34.1. Telugu is mainly the language of Tyagaraja-kritis. However, out of his 700 and odd Kritis that are known, about 50 are in Sanskrit [E.g. Jagadānanda kārakā (Naata); Śhambhō mahādēva (Pantuvarali); Īśā pāhimā jagadīśha (Kalyani); Lalitē śrī pravr̥ddhē śrīmati lāvaya nidhimati (Bhairavi); Vara-līla gāna-lōla sura-pāla (Sankarabharanam) and many others]. It is said; for the purpose of his daily worship, Sri Tyagaraja wrote Divya-nama-sankeerthanams as also Namavalis in Sanskrit.  Besides, in two of his plays –Naukacharitram and Prahlada Bhakti Vijayam – some slokas are in Sanskrit.  All his Telugu songs are replete with Sanskrit words and phrases.

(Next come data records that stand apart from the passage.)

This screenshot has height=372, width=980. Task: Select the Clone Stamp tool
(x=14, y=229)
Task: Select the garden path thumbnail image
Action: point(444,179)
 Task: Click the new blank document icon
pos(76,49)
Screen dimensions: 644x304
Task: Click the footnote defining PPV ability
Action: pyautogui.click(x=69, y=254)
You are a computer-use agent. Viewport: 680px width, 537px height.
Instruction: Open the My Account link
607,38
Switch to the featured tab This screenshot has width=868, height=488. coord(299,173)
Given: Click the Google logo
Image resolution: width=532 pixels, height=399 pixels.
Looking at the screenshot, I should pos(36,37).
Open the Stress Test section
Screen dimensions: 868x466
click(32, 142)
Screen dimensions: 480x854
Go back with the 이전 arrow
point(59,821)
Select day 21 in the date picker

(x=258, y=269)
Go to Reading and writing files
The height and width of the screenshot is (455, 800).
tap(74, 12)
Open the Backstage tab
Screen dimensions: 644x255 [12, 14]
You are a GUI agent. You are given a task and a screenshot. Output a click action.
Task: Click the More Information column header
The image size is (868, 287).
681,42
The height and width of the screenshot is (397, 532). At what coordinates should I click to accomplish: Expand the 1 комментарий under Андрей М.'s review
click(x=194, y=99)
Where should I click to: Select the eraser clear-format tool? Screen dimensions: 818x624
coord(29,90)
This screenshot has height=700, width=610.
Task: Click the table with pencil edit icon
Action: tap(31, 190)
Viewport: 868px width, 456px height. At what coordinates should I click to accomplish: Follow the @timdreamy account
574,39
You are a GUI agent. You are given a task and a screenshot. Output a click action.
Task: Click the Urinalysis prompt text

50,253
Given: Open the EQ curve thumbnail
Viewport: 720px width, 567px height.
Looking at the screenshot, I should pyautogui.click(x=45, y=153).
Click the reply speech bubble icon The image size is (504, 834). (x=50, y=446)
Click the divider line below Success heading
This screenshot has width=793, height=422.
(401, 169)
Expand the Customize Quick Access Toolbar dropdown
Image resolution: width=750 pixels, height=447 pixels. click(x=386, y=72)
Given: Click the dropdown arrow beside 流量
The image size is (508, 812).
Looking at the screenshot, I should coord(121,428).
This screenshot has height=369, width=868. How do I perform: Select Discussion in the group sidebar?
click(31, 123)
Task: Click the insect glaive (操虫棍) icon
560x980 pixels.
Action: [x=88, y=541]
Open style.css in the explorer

34.2. His early education was in Sanskrit. He seemed to have learnt it well; and he used his learning with flair. His first (!) composition Namo Namo Raghavaya (Desikatodi – a Janya raga of the 8 Melakarta Hanumatodi with Aroha – S G2 M1 P D1 N2 S/  and, Avaroha– S N2 D1 P M1 G2 R1 S ), which is inscribed on the walls of his house, is in Sanskrit. The song celebrates the glory of the Lord in brisk series of His sacred–names (Divya-nama); and also pays tributes to the Valmiki who composed the most wonderful Ramayana epic (Satatha paalita adbhuta kavye).

34.3. His Sanskrit compositions enriched with skill and grace are spread over a wide range. There are some sweet-sounding songs that are meant for beginners. There are also elaborate and Grand (Pancharatna) Kritis with long winding sentences flowing out in brisk sequence.

34.4. And in his Sanskrit compositions, Sri Tyagaraja shows his literary skill and command over the language.  The songs are adorned with alliteration or word-play (pada-jala), rhymes (prasa), expressions that could be understood in two different ways (shlesha) and other literary devices. (For instance: Pada jala – gruha-anugruha-vigraha-navagraha –nigraha; Vidulaku-Koviduluku; and, Dehi tava paada Vaidehi. Shlesha: Janakaja-matha/ Janka-jamatha; Palaya/ Krupalaya; Taradhisha vadana/Taradhisha-damana)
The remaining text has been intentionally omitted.